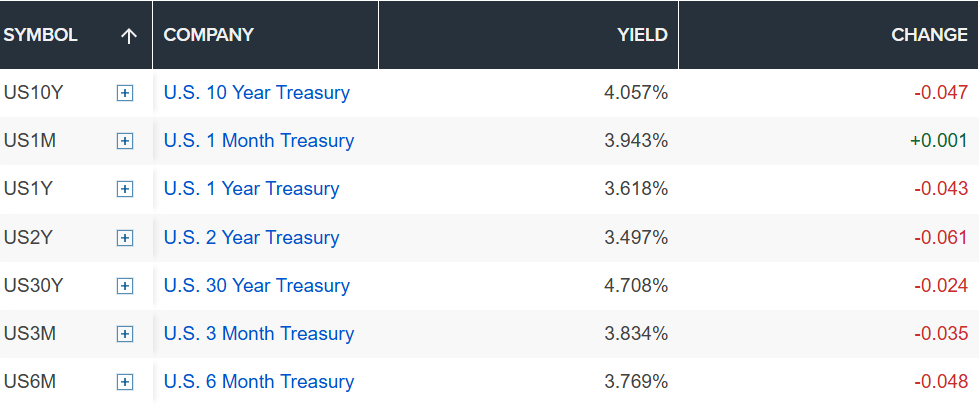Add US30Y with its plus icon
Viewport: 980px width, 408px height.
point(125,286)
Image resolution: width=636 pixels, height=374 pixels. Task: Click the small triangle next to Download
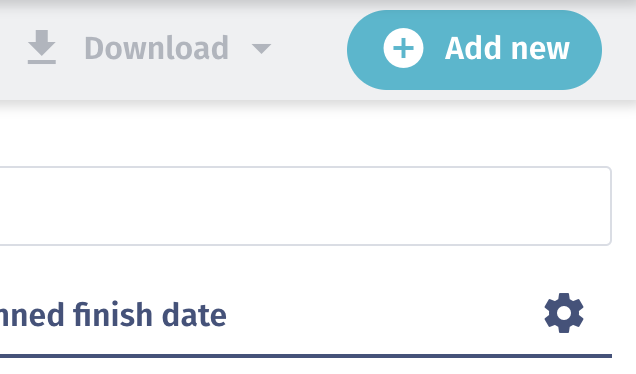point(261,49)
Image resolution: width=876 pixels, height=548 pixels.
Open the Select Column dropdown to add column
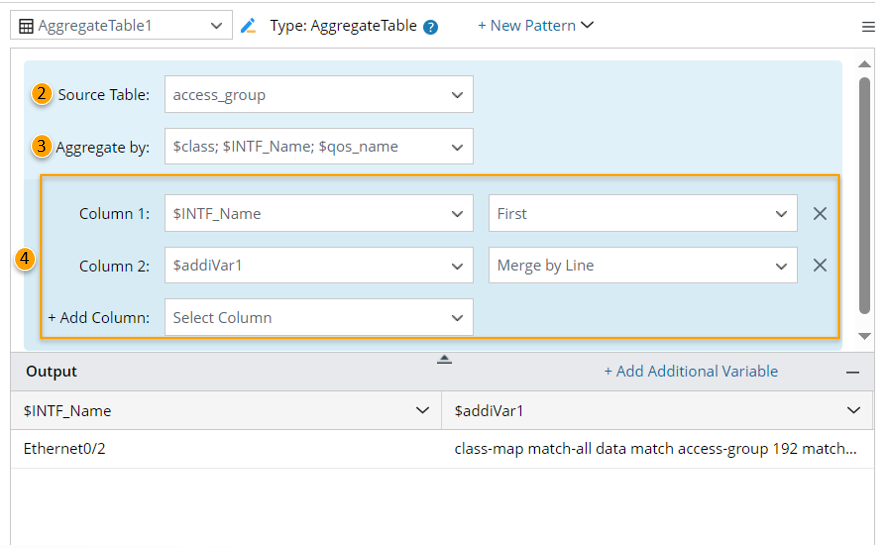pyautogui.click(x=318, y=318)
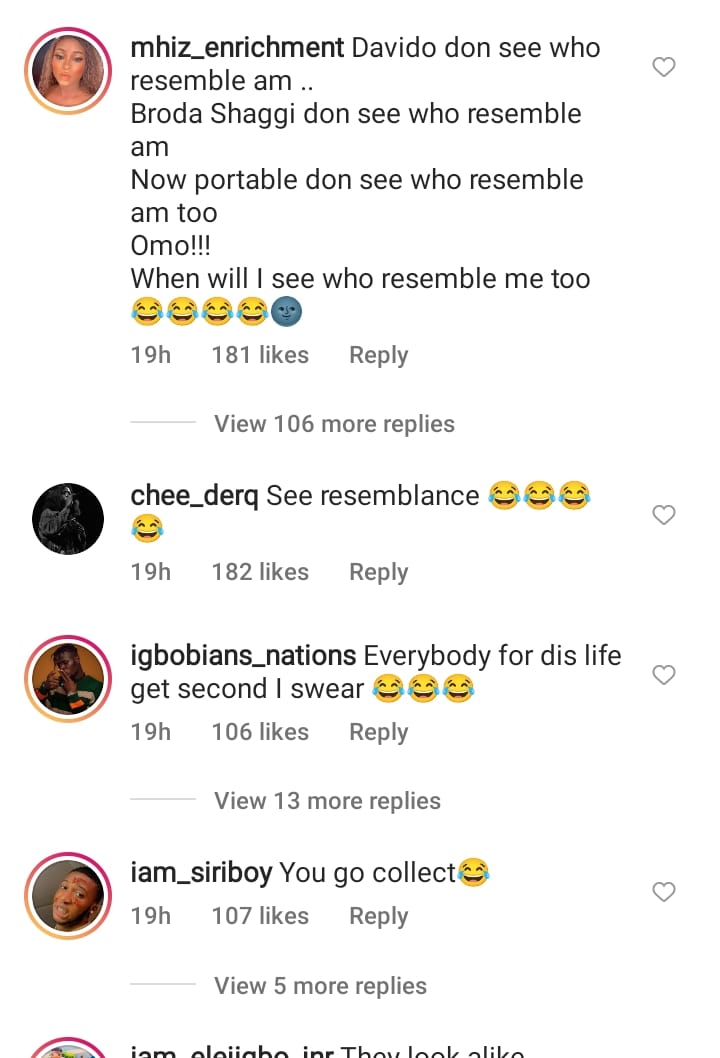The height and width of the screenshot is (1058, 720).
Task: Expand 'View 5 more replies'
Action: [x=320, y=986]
* * *
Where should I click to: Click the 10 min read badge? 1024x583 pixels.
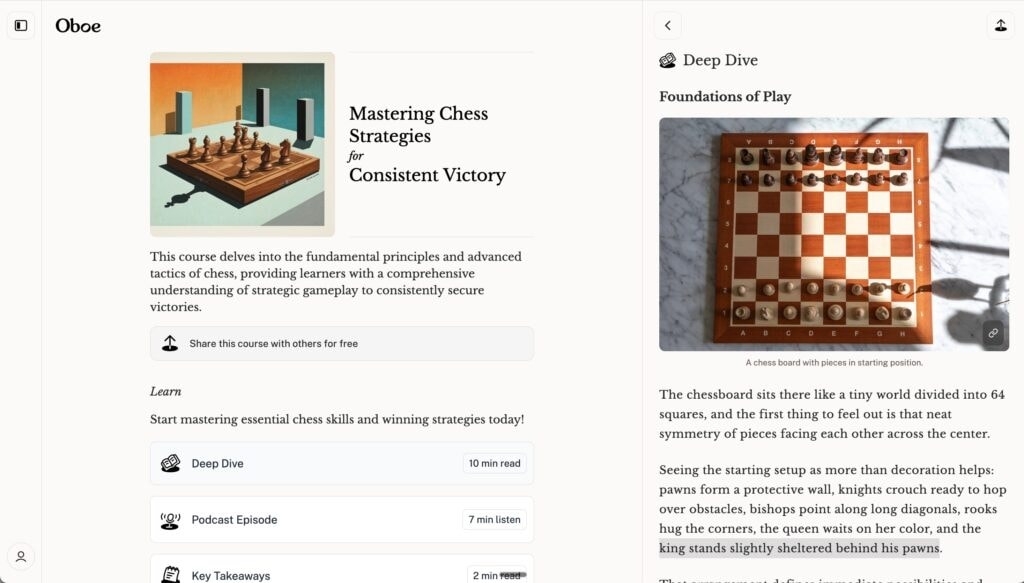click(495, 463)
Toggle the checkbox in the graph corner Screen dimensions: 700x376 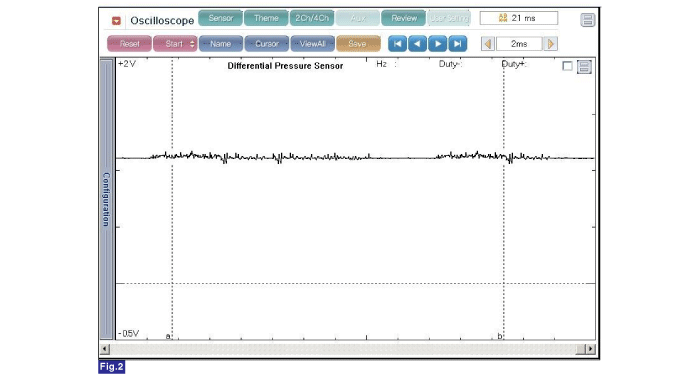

EXERCISE >> Print, exactly, each line above from the one with "Where should I" to the one with "Toggle the checkbox", end lines included. Leave pictures out of it.

RESPONSE TO THE TASK >>
Where should I click to: Click the 10 min read badge? 1024x583 pixels.
click(495, 463)
Toggle the checkbox in the graph corner Screen dimensions: 700x376 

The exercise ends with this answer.